◆ **YOUR TASK**
Send back exactly the lines from the opening line of the records below through the one with "Open the film".
+++
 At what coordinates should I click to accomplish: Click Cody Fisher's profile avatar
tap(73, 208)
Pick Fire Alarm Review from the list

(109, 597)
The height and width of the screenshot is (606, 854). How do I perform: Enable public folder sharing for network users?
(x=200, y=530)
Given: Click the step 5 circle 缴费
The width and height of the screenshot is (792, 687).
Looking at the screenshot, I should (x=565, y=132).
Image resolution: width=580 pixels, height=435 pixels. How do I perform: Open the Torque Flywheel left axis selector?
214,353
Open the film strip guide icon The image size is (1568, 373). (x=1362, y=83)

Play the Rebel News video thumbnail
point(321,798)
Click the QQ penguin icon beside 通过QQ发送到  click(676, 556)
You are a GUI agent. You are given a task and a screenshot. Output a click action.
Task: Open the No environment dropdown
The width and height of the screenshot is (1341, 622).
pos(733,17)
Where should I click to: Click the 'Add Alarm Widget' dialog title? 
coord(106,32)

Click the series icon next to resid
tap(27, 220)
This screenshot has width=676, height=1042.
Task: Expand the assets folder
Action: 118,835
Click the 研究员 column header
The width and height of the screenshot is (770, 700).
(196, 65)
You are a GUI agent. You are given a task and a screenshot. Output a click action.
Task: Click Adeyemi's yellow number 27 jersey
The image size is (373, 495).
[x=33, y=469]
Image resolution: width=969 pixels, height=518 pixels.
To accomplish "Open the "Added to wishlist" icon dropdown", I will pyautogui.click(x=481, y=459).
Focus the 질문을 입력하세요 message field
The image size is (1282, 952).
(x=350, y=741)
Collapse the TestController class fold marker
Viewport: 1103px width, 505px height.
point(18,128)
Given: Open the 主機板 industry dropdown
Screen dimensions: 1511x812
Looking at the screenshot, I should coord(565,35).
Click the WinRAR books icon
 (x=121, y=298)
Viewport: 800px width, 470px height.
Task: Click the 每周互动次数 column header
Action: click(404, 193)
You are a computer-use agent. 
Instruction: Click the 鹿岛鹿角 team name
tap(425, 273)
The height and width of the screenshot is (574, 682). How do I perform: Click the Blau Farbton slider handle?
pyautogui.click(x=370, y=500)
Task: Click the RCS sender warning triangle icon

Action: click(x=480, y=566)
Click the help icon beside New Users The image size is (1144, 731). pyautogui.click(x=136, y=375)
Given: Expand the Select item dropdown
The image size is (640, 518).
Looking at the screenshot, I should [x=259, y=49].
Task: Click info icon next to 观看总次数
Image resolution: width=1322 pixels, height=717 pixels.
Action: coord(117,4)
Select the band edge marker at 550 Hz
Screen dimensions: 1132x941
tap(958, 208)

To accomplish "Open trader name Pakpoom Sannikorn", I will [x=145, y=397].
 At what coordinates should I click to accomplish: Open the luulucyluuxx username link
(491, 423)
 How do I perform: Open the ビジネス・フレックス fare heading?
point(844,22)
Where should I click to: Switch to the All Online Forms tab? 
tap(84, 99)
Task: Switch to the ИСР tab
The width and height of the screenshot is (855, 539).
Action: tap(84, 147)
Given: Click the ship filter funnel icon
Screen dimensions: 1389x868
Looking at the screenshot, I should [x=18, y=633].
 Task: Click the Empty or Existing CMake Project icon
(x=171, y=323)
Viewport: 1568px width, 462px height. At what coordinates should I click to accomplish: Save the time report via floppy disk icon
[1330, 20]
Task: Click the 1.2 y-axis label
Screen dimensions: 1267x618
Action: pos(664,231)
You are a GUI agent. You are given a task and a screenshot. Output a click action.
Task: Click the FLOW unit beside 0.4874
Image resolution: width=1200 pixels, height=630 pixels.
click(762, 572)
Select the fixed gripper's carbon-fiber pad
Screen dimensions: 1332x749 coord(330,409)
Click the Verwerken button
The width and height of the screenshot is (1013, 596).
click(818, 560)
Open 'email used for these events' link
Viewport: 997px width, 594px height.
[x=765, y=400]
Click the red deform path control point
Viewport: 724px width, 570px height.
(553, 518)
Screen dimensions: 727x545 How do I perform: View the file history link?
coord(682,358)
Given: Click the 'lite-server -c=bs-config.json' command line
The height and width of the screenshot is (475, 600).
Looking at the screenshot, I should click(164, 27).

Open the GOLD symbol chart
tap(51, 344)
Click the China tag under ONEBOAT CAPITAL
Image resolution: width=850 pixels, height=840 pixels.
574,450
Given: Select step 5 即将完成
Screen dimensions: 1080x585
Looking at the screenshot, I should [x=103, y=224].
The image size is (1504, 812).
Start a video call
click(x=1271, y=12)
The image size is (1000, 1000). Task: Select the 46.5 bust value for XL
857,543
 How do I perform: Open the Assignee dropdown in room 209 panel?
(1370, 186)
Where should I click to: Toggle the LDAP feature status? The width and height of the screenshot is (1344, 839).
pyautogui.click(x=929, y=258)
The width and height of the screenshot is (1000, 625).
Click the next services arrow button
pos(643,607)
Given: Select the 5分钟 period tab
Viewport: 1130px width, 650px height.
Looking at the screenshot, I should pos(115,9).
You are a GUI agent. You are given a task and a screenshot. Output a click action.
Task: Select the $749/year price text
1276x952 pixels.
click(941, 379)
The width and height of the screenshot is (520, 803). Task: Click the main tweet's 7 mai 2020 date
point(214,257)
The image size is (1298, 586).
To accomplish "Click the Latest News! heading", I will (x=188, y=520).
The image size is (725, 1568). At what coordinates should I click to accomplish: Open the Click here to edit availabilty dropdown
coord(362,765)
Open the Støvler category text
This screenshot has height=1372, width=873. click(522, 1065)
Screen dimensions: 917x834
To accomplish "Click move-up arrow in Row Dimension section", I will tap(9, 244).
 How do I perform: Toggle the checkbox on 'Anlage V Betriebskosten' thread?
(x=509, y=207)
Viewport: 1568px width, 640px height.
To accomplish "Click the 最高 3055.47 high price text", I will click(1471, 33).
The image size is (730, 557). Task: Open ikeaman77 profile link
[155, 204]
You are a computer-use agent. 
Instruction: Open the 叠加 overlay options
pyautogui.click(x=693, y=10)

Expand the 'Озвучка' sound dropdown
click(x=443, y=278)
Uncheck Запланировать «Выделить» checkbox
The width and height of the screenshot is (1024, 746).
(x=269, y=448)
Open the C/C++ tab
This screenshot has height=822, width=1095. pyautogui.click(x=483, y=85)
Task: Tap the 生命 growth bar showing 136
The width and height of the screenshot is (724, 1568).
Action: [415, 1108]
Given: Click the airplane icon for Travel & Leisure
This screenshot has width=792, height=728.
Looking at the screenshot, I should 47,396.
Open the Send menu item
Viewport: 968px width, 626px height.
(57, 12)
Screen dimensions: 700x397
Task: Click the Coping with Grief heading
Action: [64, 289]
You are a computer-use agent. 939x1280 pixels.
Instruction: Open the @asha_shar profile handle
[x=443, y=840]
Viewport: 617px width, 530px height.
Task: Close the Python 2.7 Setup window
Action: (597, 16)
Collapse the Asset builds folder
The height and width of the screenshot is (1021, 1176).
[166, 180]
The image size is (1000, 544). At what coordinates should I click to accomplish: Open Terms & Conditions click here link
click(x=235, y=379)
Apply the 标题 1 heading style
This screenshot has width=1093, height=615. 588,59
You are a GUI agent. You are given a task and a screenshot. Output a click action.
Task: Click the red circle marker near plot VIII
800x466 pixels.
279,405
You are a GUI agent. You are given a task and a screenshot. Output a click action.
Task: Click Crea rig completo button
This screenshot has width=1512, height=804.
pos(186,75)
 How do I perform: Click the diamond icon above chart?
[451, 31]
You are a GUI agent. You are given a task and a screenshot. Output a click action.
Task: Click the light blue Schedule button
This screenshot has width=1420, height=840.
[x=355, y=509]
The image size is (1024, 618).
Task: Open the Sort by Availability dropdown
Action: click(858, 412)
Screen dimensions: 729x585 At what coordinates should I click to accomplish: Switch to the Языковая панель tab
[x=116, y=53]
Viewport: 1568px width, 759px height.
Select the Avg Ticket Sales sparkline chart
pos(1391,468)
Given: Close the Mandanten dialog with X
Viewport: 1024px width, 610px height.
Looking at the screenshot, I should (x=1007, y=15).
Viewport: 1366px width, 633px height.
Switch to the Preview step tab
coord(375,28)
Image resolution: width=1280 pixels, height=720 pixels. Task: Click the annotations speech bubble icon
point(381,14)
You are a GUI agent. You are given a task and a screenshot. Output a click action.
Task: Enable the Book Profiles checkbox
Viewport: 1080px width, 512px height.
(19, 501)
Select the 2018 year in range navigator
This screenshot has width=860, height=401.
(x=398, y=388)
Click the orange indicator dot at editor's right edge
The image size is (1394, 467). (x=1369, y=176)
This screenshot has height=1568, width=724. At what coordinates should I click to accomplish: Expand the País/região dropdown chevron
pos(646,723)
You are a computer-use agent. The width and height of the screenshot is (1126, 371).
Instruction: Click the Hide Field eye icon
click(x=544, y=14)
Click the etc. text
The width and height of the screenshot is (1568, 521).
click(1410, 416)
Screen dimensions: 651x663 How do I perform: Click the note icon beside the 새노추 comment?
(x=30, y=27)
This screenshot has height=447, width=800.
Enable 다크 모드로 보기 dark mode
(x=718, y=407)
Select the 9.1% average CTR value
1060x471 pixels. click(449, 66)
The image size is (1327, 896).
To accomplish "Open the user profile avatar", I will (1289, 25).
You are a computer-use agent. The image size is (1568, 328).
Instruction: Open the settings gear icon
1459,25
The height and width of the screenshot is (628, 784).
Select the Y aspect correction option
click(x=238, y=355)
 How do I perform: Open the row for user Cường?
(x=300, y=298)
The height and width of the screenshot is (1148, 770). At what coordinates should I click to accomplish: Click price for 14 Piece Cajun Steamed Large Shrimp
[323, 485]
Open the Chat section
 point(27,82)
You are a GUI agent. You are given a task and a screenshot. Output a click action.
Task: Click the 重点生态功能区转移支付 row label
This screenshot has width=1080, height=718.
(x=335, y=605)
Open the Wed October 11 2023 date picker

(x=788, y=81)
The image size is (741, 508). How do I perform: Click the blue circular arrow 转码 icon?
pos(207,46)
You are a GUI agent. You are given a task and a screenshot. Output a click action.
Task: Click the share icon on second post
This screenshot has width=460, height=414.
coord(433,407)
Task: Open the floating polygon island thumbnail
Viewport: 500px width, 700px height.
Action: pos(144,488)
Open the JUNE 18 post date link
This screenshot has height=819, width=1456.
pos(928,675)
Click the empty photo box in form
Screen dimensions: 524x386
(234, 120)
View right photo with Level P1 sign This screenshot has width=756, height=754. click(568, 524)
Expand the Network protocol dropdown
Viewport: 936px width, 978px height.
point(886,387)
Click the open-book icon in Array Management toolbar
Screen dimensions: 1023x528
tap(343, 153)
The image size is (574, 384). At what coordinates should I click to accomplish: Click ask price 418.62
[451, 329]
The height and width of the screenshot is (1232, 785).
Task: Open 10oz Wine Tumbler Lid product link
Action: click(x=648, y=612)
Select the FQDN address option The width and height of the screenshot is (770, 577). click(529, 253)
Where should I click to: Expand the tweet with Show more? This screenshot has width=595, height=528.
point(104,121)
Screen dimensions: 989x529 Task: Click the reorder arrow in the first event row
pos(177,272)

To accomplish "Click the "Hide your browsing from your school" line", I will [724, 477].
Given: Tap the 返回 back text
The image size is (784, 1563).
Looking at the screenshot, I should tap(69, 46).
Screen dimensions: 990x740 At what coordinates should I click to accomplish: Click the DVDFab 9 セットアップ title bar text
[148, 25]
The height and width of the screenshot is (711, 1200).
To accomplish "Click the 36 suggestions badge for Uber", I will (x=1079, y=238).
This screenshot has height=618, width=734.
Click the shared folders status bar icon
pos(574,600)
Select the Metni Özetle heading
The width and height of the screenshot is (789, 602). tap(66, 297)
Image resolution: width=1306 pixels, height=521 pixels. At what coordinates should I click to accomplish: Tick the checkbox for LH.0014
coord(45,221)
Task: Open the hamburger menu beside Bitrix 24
+++
◆ **RESPONSE TO THE EXERCISE**
 At what coordinates should I click to accomplish: Click Cody Fisher's profile avatar
tap(73, 208)
Pick Fire Alarm Review from the list

(109, 597)
The height and width of the screenshot is (606, 854). How do I perform: Enable public folder sharing for network users?
(x=200, y=530)
Given: Click the step 5 circle 缴费
The width and height of the screenshot is (792, 687).
Looking at the screenshot, I should (x=565, y=132).
Image resolution: width=580 pixels, height=435 pixels. How do I perform: Open the Torque Flywheel left axis selector?
214,353
Open the film strip guide icon The image size is (1568, 373). (x=1362, y=83)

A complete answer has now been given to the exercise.